Compose has a commitment to its customers that the data stored on its servers is accessible only to authorized individuals. Security best practices are employed consistently and evolve to meet the needs of its customers, and defend against emerging threats on the Internet at large.
This document addresses steps taken to ensure we are meeting those needs by describing controls and procedure applicable to systems supporting the Compose family of paid account products including backend, support, and utility infrastructure.
Security is everyone's concern, especially ours. We understand the massive responsibility we have to keep your data safe and secure. It's a top priority for us and we are working hard to make sure our systems are protected from emerging threats.

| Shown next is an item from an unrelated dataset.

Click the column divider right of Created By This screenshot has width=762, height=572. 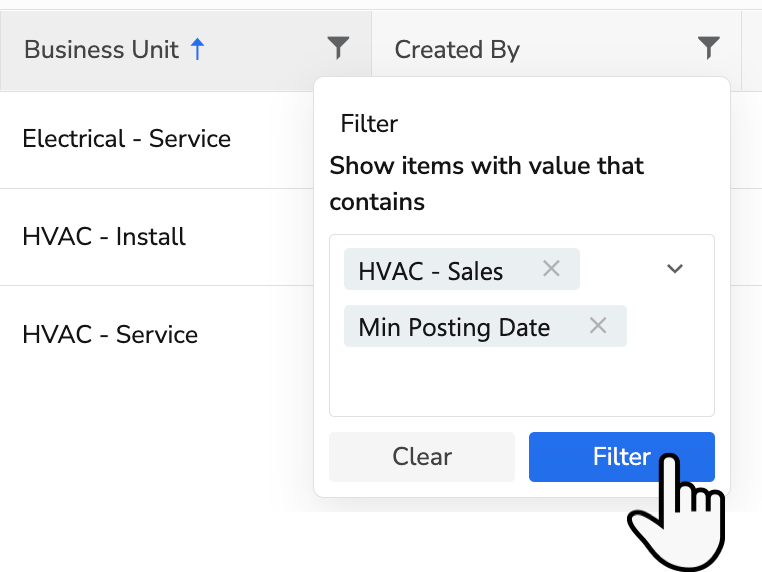click(x=741, y=50)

We also know we can't do it alone and community feedback and input is part of our process to ensure we're doing the best we can.
We operate a security disclosure program for the responsible disclosure, remediation, and credit of discovered security vulnerabilities regardless of where they might be found within the Compose architecture.
Compose enlists the services of globally-recognized information security firms to assist in third-party security audits, recommendations in best practices, and application security guideline development.
Compose's infrastructure is hosted in a variety of datacenters in order to ensure the fastest and most secure transmission of data between platforms. Our infrastructure partners hold one or more of the following accreditation:
- ISO 27001
- SSAE16 SOC-1 Type II/ISAE 3402 (previously SAS70 Type II)
- SOC 2 - Security
- SOC 3
- PCI Level 1
- FISMA moderate
Compose uses the PCI-compliant payment processor Stripe for encrypting, transmitting, and processing credit card payments.
Only properly trained, credentialed Compose staff are permitted access to specific infrastructure equipment and must document activity with security prior to and after site access. Access to Compose datacenter infrastructure is limited only to those who have a distinct business need for access, and access is revoked if that need is no longer justified.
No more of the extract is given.